▶ [To do] Write out again the entries from the first line to the line that includes "You are a computer-use agent. 1092x1116", keeping both of those lines.

▶ [Dataset excerpts]
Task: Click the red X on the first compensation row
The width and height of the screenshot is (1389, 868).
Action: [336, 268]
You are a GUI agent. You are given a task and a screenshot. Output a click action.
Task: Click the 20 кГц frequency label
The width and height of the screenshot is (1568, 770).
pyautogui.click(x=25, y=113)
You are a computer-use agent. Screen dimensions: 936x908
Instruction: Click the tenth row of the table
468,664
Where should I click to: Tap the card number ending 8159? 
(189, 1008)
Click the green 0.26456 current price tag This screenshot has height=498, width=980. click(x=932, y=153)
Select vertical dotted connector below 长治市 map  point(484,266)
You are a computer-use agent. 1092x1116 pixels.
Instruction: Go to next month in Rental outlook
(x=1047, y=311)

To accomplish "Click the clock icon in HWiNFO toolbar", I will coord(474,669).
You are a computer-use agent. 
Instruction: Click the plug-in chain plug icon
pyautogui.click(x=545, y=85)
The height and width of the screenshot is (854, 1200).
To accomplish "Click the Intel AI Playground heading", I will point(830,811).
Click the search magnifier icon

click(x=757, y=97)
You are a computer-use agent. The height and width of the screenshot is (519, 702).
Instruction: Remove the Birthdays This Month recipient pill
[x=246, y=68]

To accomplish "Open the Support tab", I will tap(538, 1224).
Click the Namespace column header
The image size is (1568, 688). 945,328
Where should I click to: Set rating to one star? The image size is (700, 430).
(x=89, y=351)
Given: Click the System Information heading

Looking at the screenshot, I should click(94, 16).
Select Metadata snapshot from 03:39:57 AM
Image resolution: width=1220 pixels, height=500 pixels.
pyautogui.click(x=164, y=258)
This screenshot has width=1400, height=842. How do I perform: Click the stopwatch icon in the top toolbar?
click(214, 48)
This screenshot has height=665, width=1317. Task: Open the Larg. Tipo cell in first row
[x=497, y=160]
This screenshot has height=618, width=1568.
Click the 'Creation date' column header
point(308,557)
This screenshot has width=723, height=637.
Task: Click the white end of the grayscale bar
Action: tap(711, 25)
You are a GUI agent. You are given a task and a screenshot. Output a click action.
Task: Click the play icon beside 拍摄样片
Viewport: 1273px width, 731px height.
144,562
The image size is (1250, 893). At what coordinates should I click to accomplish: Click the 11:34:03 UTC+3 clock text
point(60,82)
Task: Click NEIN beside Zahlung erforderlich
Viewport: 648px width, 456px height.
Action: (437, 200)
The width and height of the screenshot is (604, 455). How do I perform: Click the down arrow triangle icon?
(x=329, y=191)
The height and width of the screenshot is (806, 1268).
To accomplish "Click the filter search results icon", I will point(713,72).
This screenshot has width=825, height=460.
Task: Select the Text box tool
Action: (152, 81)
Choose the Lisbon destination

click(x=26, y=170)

▶ [Result for this task]
Task: Click the red X on the first compensation row
The width and height of the screenshot is (1389, 868).
Action: [336, 268]
You are a GUI agent. You are given a task and a screenshot. Output a click action.
Task: Click the 20 кГц frequency label
The width and height of the screenshot is (1568, 770).
pyautogui.click(x=25, y=113)
You are a computer-use agent. Screen dimensions: 936x908
Instruction: Click the tenth row of the table
468,664
Where should I click to: Tap the card number ending 8159? 
(189, 1008)
Click the green 0.26456 current price tag This screenshot has height=498, width=980. click(x=932, y=153)
Select vertical dotted connector below 长治市 map  point(484,266)
You are a computer-use agent. 1092x1116 pixels.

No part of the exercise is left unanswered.